Required action:
Beginning at the line that holds "1024x471 pixels. Task: Open", repeat every line through the last line of the material, exactly, and drop any pictures.
※
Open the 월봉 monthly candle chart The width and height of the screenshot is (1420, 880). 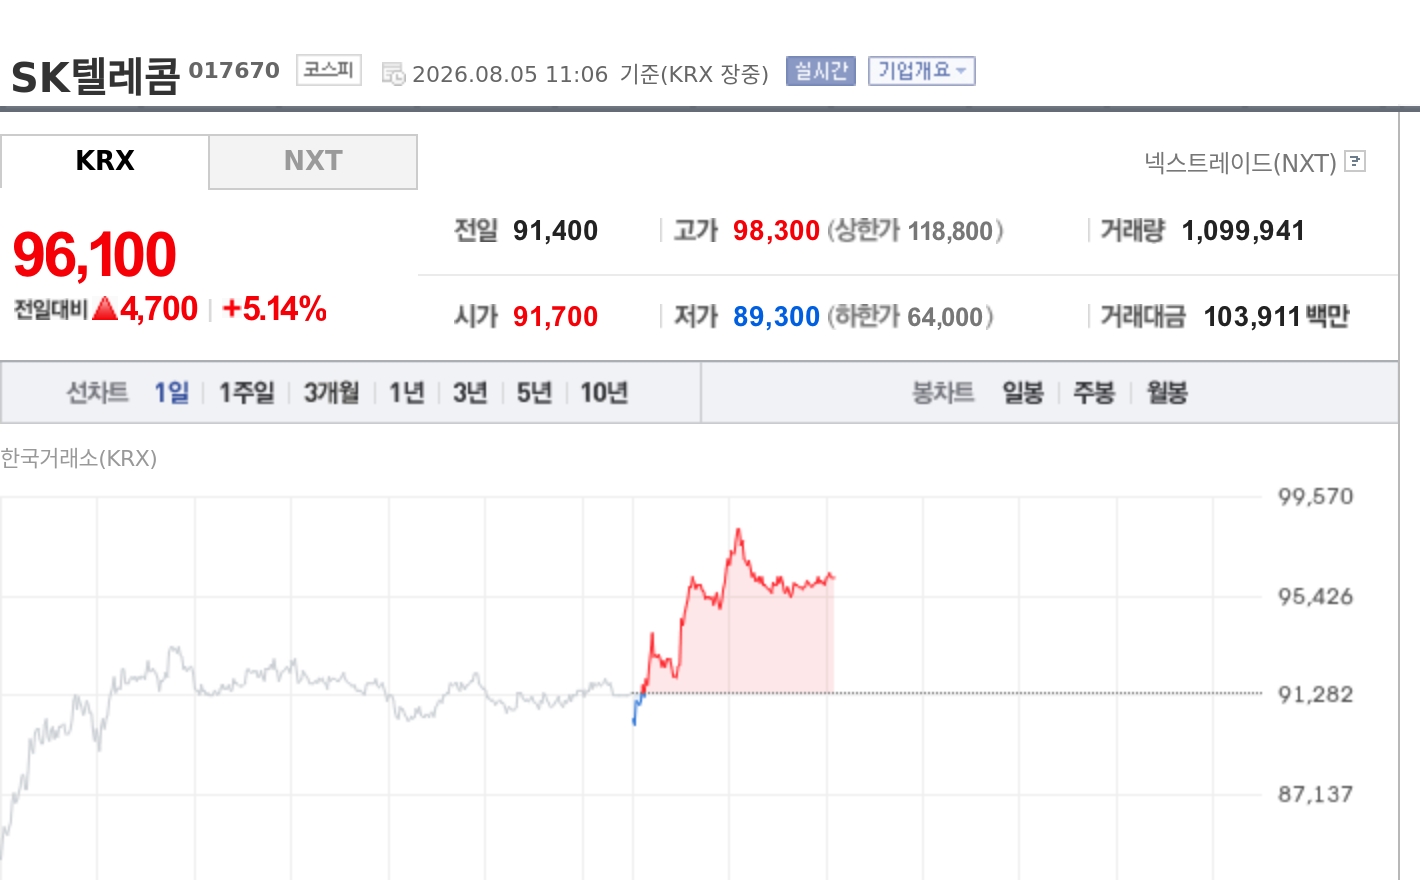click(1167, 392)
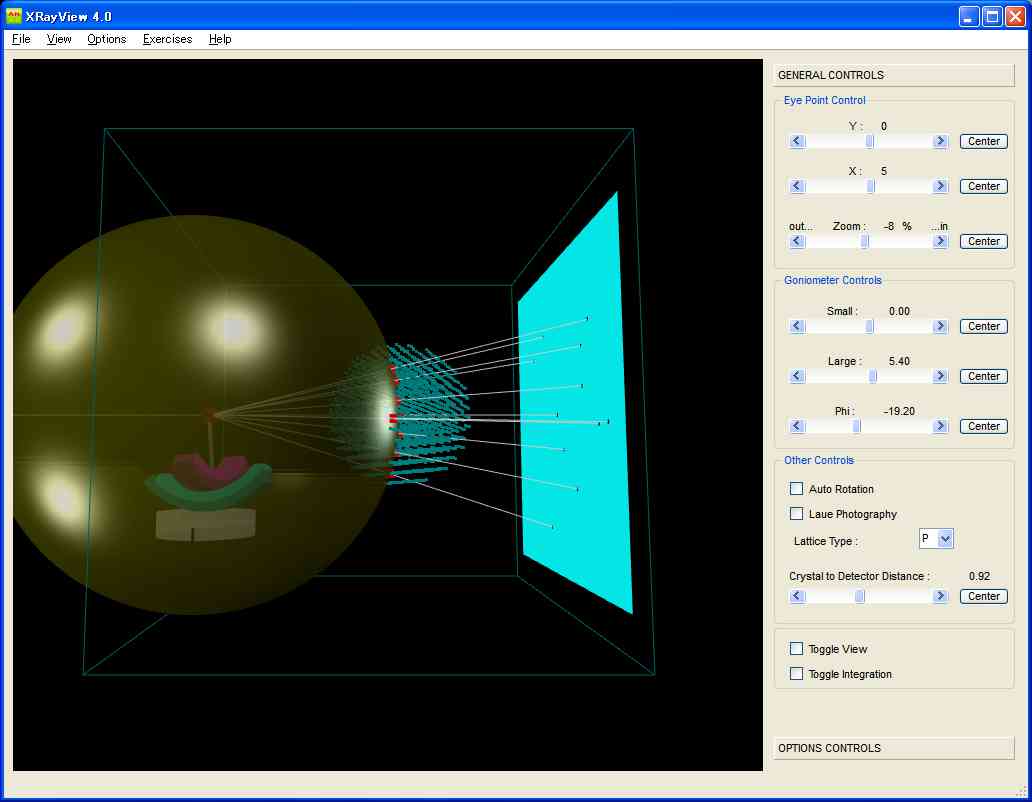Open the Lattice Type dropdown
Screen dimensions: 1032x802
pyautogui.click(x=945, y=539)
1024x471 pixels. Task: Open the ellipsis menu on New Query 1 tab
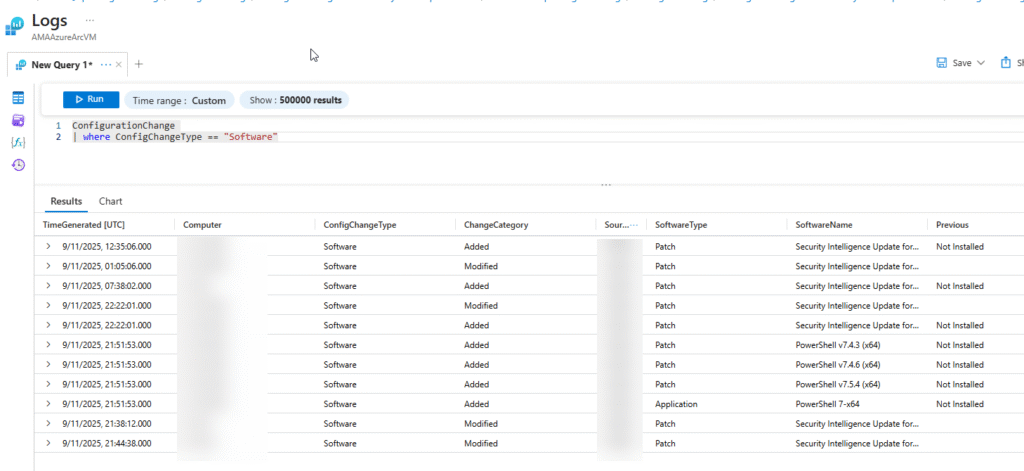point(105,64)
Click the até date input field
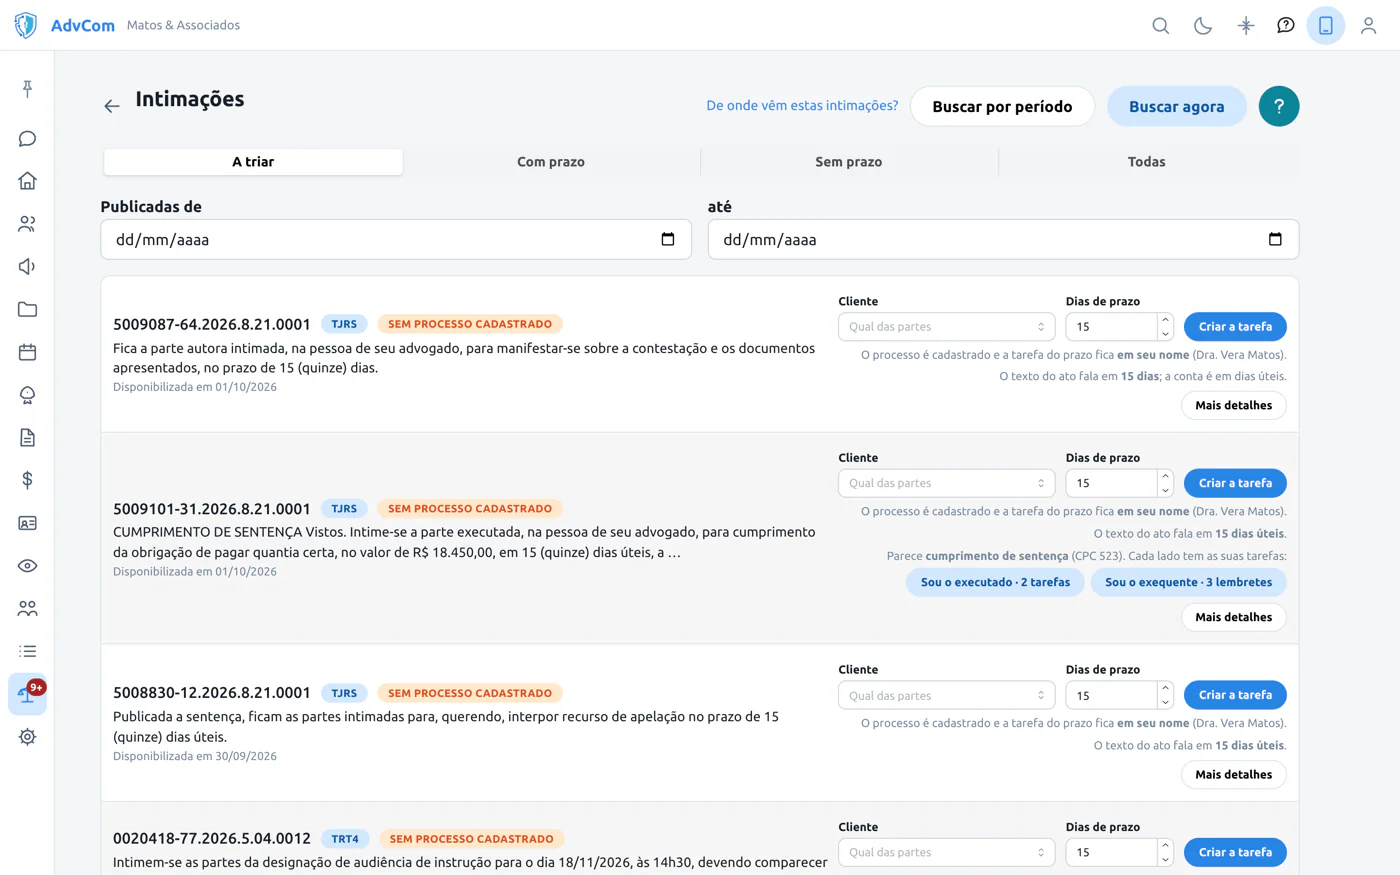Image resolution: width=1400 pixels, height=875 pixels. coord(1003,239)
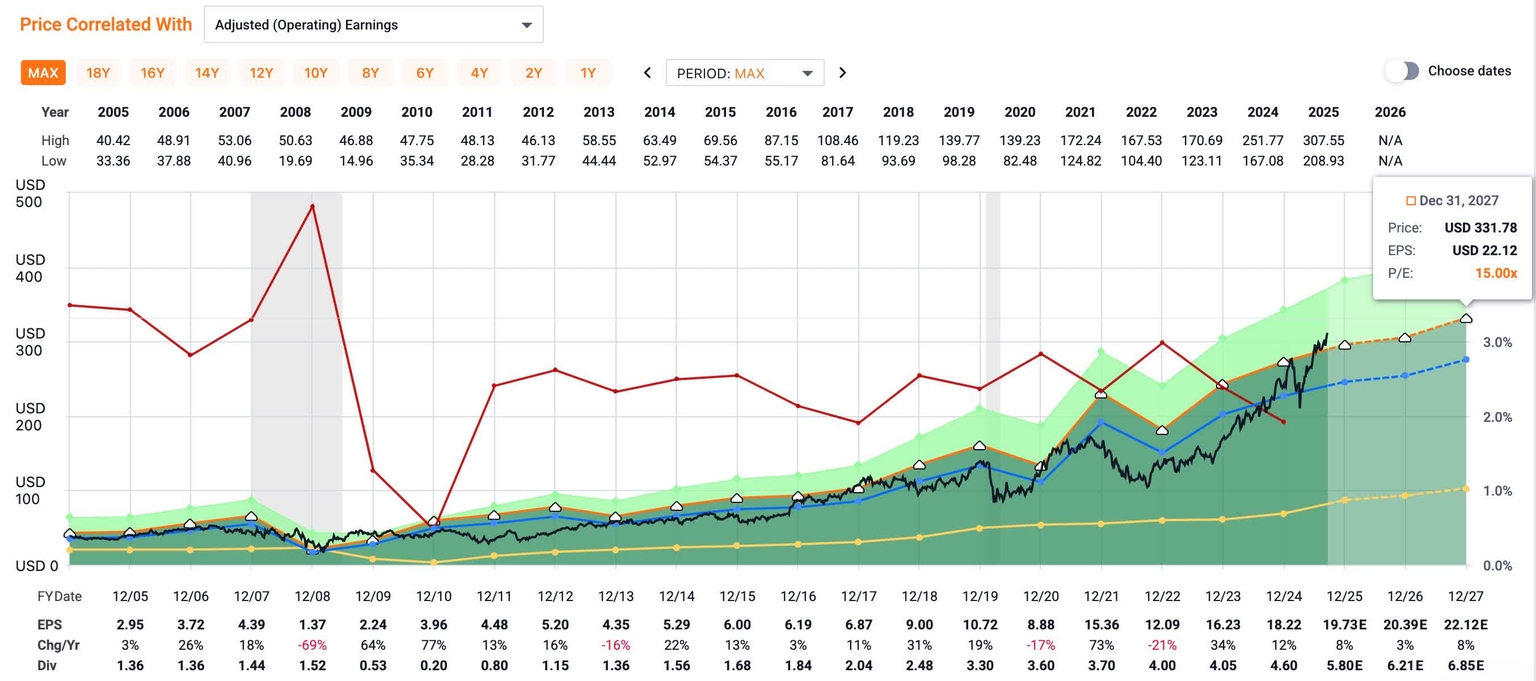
※
Answer space:
1024x471 pixels. Task: Open the ellipsis menu on New Query 1 tab
point(105,64)
Click the até date input field
Image resolution: width=1400 pixels, height=875 pixels. coord(1003,239)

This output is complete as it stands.